*原文节选*
KITTI数据集解读

1.KITTI数据集概述

2.数据采集平台

3.Dataset详述

1.KITTI数据集概述

　　KITTI数据集由德国卡尔斯鲁厄理工学院和丰田美国技术研究院联合创办，是目前国际上最大的自动驾驶场景下的计算机视觉算法评测数据集。该数据集用于评测立体图像(stereo)，光流(optical flow)，视觉测距(visual odometry)，3D物体检测(object detection)和3D跟踪(tracking)等计算机视觉技术在车载环境下的性能。KITTI包含市区、乡村和高速公路等场景采集的真实图像数据，每张图像中最多达15辆车和30个行人，还有各种程度的遮挡与截断。整个数据集由389对立体图像和光流图，39.2 km视觉测距序列以及超过200k 3D标注物体的图像组成[1] ，以10Hz的频率采样及同步。总体上看，原始数据集被分类为’Road’, ’City’, ’Residential’, ’Campus’ 和 ’Person’。对于3D物体检测，label细分为car, van, truck, pedestrian, pedestrian(sitting), cyclist, tram以及misc组成。

地址: http://www.cvlibs.net/datasets/kitti

2.数据采集平台

　　如图-1所示，KITTI数据集的数据采集平台装配有2个灰度摄像机，2个彩色摄像机，一个Velodyne 64线3D激光雷达，4个光学镜头，以及1个GPS导航系统。具体的传感器参数如下[2] ：

2 × PointGray Flea2 grayscale cameras (FL2-14S3M-C), 1.4 Megapixels, 1/2” Sony ICX267 CCD, global shutter
2 × PointGray Flea2 color cameras (FL2-14S3C-C), 1.4 Megapixels, 1/2” Sony ICX267 CCD, global shutter
4 × Edmund Optics lenses, 4mm, opening angle ∼ 90◦, vertical opening angle of region of interest (ROI) ∼ 35◦
1 × Velodyne HDL-64E rotating 3D laser scanner, 10 Hz, 64 beams, 0.09 degree angular resolution, 2 cm distance accuracy, collecting ∼ 1.3 million points/second, field of view: 360◦ horizontal, 26.8◦ vertical, range: 120 m
1 × OXTS RT3003 inertial and GPS navigation system, 6 axis, 100 Hz, L1/L2 RTK, resolution: 0.02m / 0.1◦

　　　　　　　　　　　　　　图-1 数据采集平台
　　如图-2所示为传感器的配置平面图。为了生成双目立体图像，相同类型的摄像头相距54cm安装。由于彩色摄像机的分辨率和对比度不够好，所以还使用了两个立体灰度摄像机，它和彩色摄像机相距6cm安装。为了方便传感器数据标定，规定坐标系方向如下[2] ：
• Camera: x = right, y = down, z = forward
• Velodyne: x = forward, y = left, z = up
• GPS/IMU: x = forward, y = left, z = up

　　　　　　　　　　　　　　图-2 传感器设置

3.Dataset详述

　　图-3展示了KITTI数据集的典型样本，分为 ’Road’, ’City’, ’Residential’, ’Campus’ 和’Person’五类。原始数据采集于2011年的5天，共有180GB数据。

*展示材料*
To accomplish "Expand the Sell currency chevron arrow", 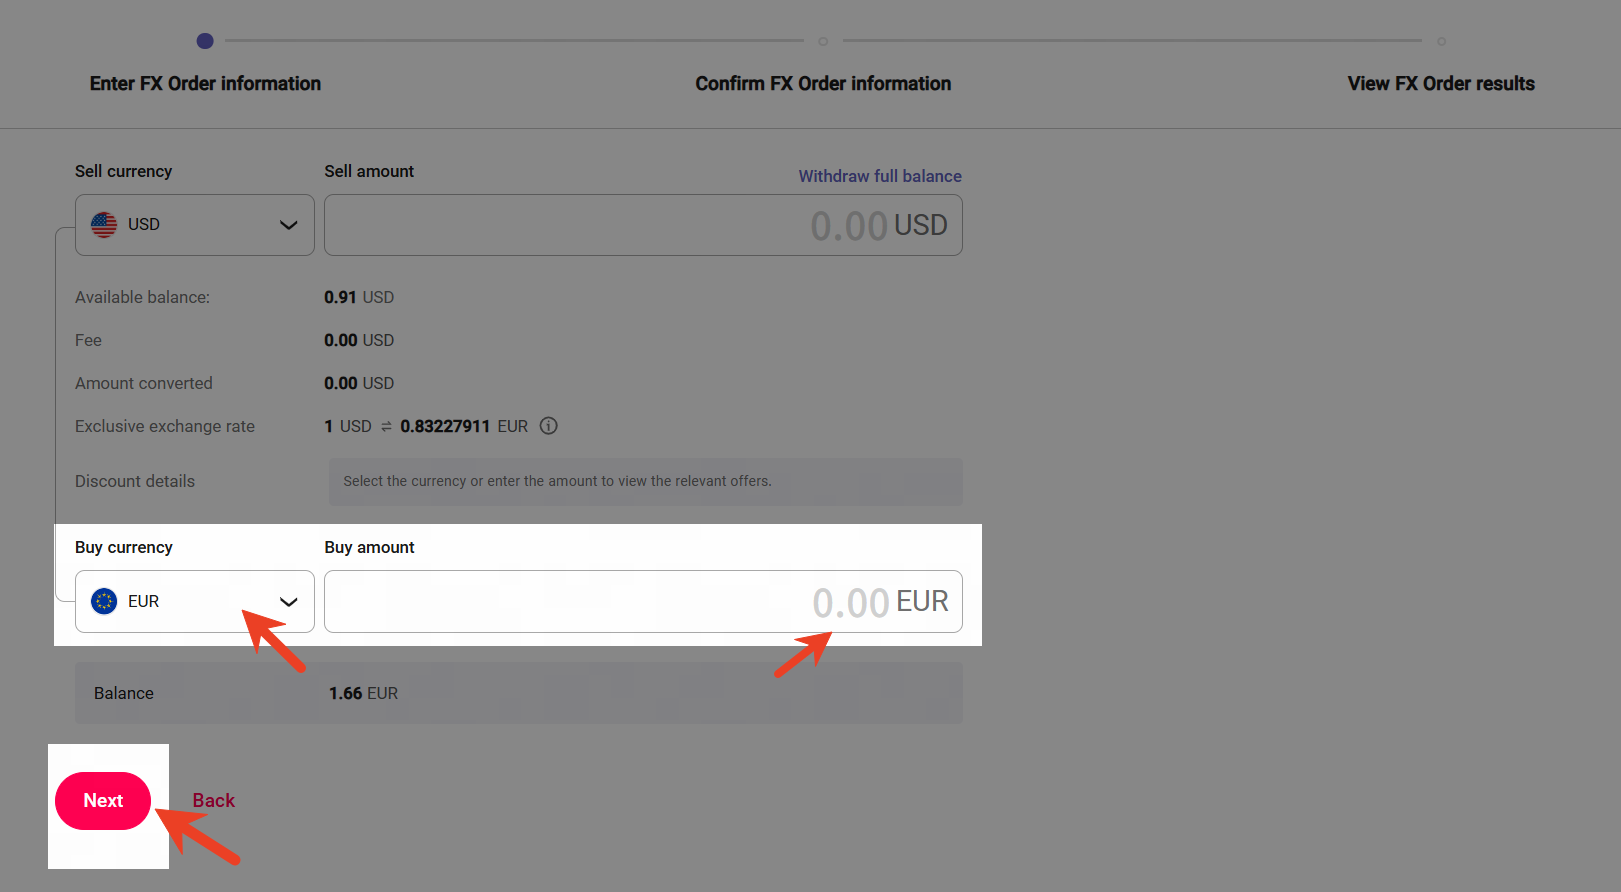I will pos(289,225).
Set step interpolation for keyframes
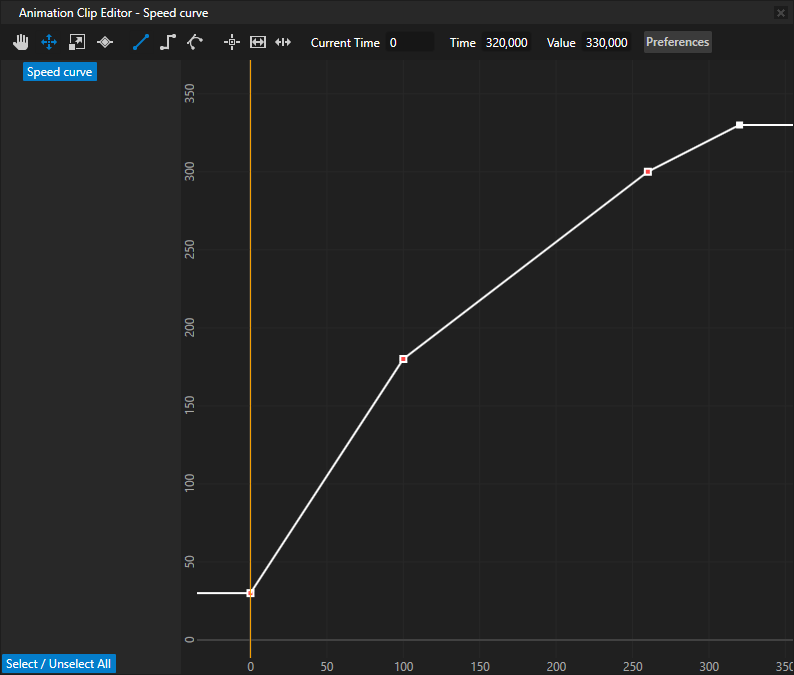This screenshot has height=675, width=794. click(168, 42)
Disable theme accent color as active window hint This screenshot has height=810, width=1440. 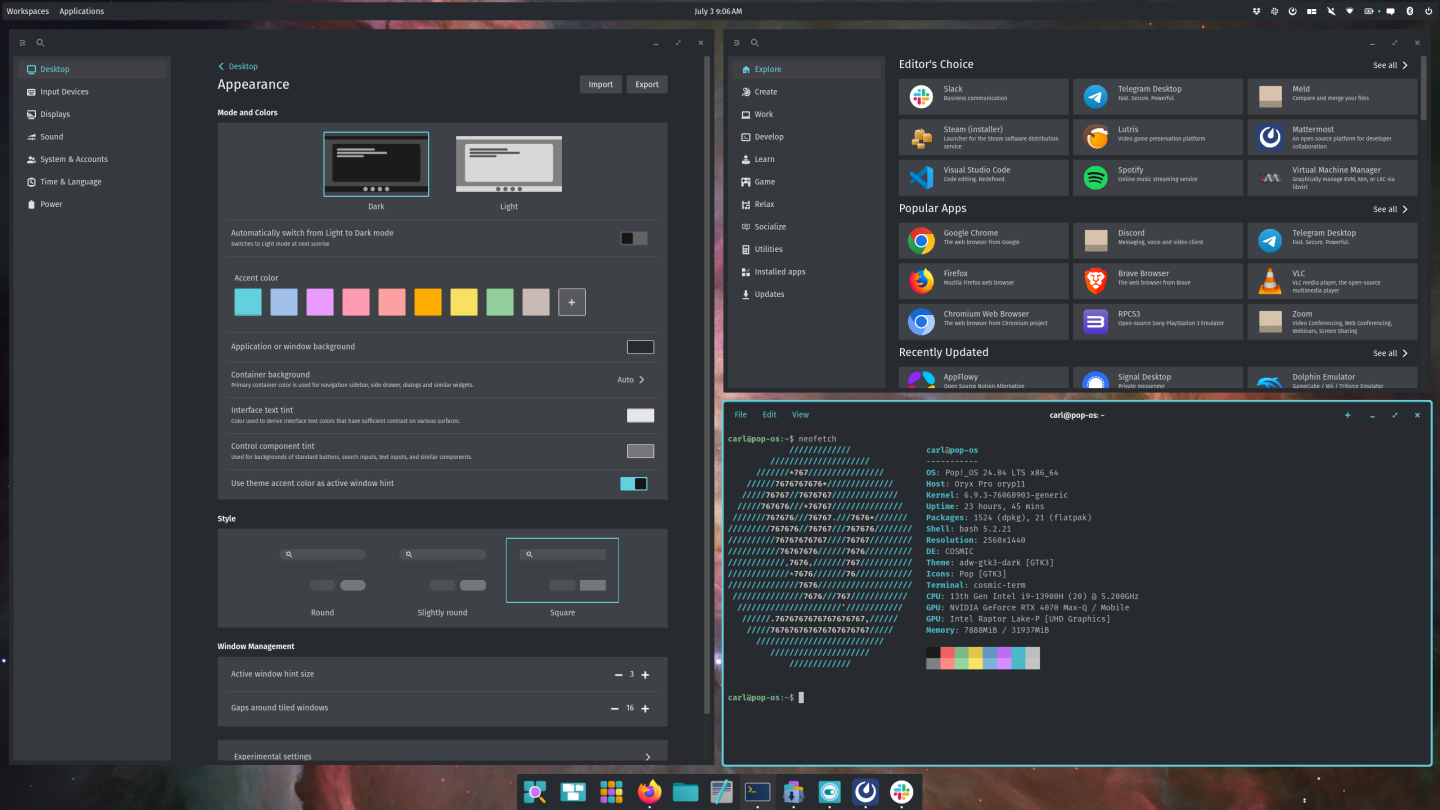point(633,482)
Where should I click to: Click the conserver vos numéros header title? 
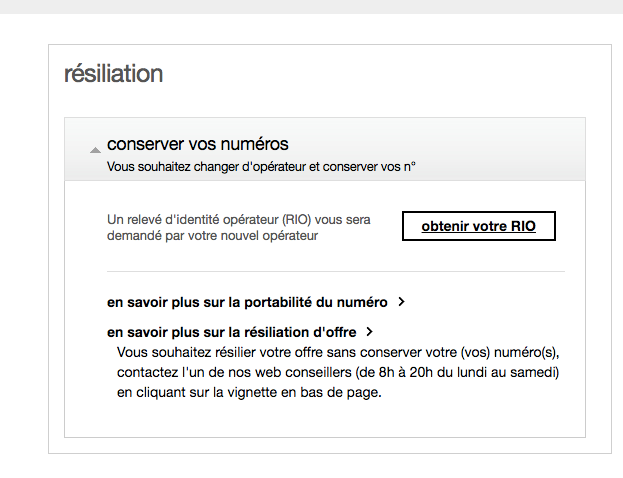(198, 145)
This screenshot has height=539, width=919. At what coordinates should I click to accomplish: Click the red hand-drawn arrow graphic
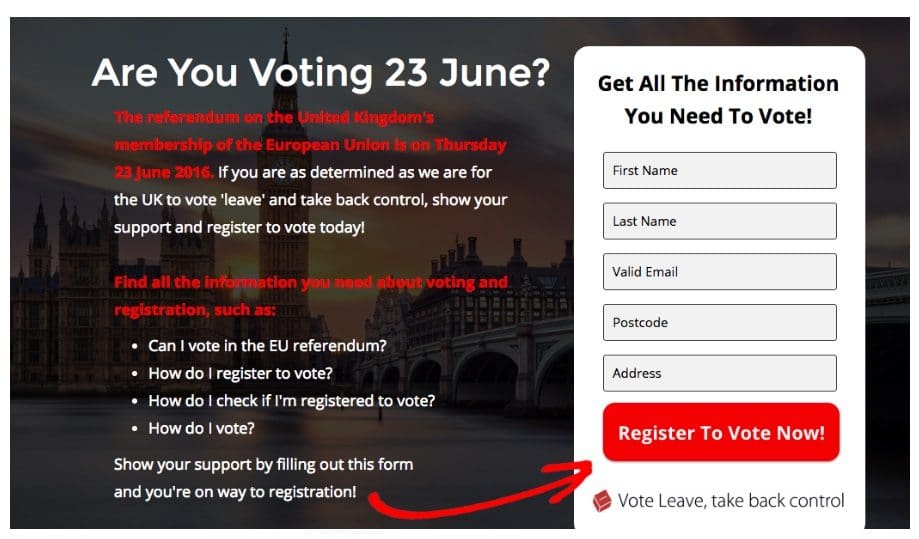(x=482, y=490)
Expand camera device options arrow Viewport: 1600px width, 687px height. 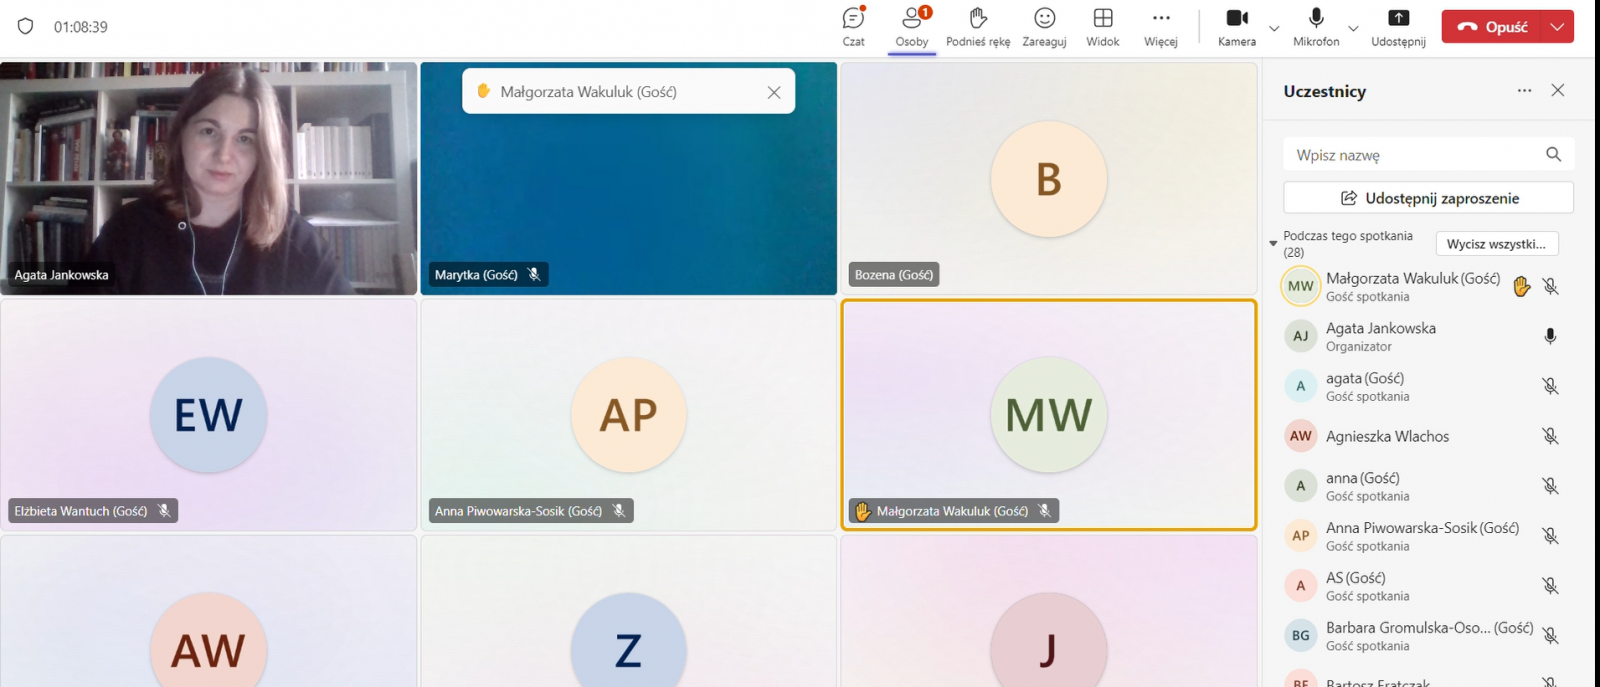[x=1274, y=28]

*任务要求*
A: 请将原文节选中的句子“为了生成双目立体图像，相同类型的摄像头相距54cm安装。”翻译成英文。
B: 请统计上方展示材料的各行中含有字符串“should”的行数，区分大小写，只需给出数字。

*参考答案*
A: To generate binocular stereo images, cameras of the same type are mounted 54 cm apart.

B: 2